So, what would these components weigh in total? My guess is that this would be more front-heavy than the stock Miata, but it can be calculated and should be. The motor weighs about as much as Miata transmission (and will be much further forward), and the battery weighs as much as a complete Miata engine.


----------



## brian_ (Feb 7, 2017)

It would be nice to see is someone can package a suitable motor in the back, directly coupled to the nose of the final drive, with the inverter beside it, taking advantage of the lack of the fuel tank for space. That would free up the entire engine compartment for battery and address the front-to-rear balance issue. _berlinger_ did this with an RX-8 (same final drive, entirely different body and chassis) in his _Latvian mazda RX-8 project_. In an early post, the builder shows the motor mounted to the final drive and complete subframe with suspension (remember, not an NA Miata), just mocked up on the garage floor.

It's not as slick as a complete EV drive unit (e.g. Leaf) in the back, but it would avoid suspension issues. I think that this configuration might be compatible with mshobe's goals, but it has two major issues:

a high-torque motor is still needed, and
there probably isn't enough room between the seats and the final drive to fit any suitable motor in this orientation.

An in-between solution is to put the motor in the transmission tunnel, shaft-driving the final drive. This would address the issue of space in the back, but not the gearing. It would also be difficult and likely impractical, as any usable motor is likely too large in diameter to fit in the tunnel.


----------



## Batterypoweredtoad (Feb 5, 2008)

Warning: a whole bunch of "ish" going on in the following thoughts.
(also remember that a stock early 90's miata is very slow compared to todays cars)


A stock early Miata makes 100'ish ft/lbs of torque and a Leaf makes 210'ish.

A stock Miata gear ratios are as follows:
1st 3.163
2nd 1.888
3rd 1.333
4th 1.000
5th .814
Final drive 4.1-4.3 (call it 4.1 for this).

A leaf final drive is 7.94. 

So a leaf puts roughly 1683 lb-ft of torque counting the multiplication of the diff.

Including a 4.1 diff a stock ICE Miata puts out:
1st gear: 1296 lb-ft
2nd gear: 774 lb-ft
3rd gear: 546 lb-ft
4th gear: 410 lb-ft
5th gear: 333 lb-ft.

With a 210 lb-ft Leaf Motor direct driving a Miata 4.1 diff:
Constant 861 lb-ft.

You would out accelerate a stock Miata in every gear but 1'st. You would likely out accelerate the stock Miata in first because there would be no clutch slipping to get moving an your torque would start at 0 rpm where a Miata ICE needs to be spun up to get peak torque. You would also stay in the torque peak area of the curve up to noticeably higher speeds than the leaf manages.

Weights: 
Leaf motor alone is roughly 125 lbs.
Cmax pack is roughly 275lbs as installed in the CMax. 
Combined the total is roughly 50lbs heavier than I see the Miata engine/trans combo but you get to run a smaller radiator, etc.

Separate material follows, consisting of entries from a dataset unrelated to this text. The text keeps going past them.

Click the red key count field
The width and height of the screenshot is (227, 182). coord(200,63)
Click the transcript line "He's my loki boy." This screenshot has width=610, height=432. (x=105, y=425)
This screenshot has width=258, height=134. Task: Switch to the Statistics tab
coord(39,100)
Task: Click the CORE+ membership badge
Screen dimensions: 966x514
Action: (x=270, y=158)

The discussions on the CMax battery seem to think they can handle pretty high amps, but I haven't seen anyone actually try it yet.

Fun stuff if someones willing to try it.


----------



## mshobe (Jan 6, 2014)

Thank you, B & B - appreciate the new thoughts & analysis.

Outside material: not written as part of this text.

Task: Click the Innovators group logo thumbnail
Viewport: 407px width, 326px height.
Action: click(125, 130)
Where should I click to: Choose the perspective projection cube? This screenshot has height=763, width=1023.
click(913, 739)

In general the rear drive notion is a bugger in the NA Miata. I think doing that is advances the degree of difficulty well beyond what I want to do. I'm trying to take as modular and "drop-in" an approach with the NA platform as I can, while trying to meet my somewhat aggressive performance goals.

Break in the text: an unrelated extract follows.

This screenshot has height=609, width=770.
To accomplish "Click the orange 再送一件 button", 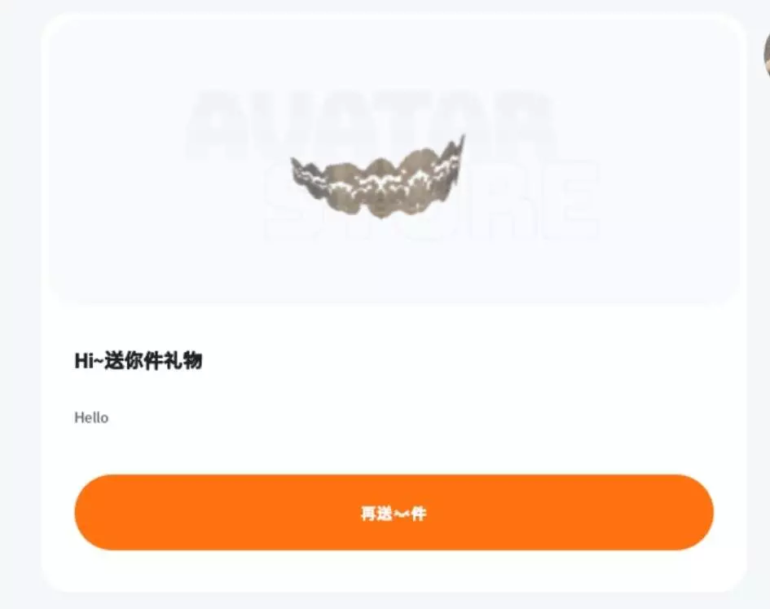I will [x=394, y=512].
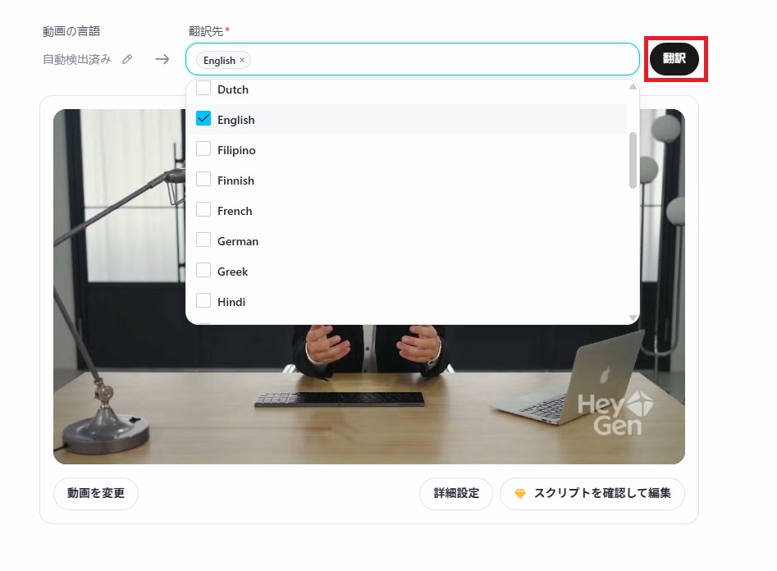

I like the idea of the Leaf motor and a Cmax battery pack (or equivalent?), along with whatever hacked controller can unlock extra power from the motor. I also like the idea of saving money.

Kerryman's thread was also super informative - http://www.diyelectriccar.com/forums/showthread.php/electric-miata-my-2nd-ev-conversion-69675.html - although I would like to know how he ended up with a dual Warp 9 setup and why it's retired. His battery placement makes sense in keeping the 50/50ish weight distribution, but I don't know that that would play with the newer C-Max LiPo pack.

If I'm sticking with the Miata NA, I'd like to go front motor + controller, rear pack, stock trans + adapter.

The "change the game" scenario would be to…change platforms! I don't actually have my Miata yet - I had an NA purchase lined up last week but it fell through. 

I forgot to mention another goal early on: it's gotta be a convertible. I want this thing to be working hard for pure fun purposes.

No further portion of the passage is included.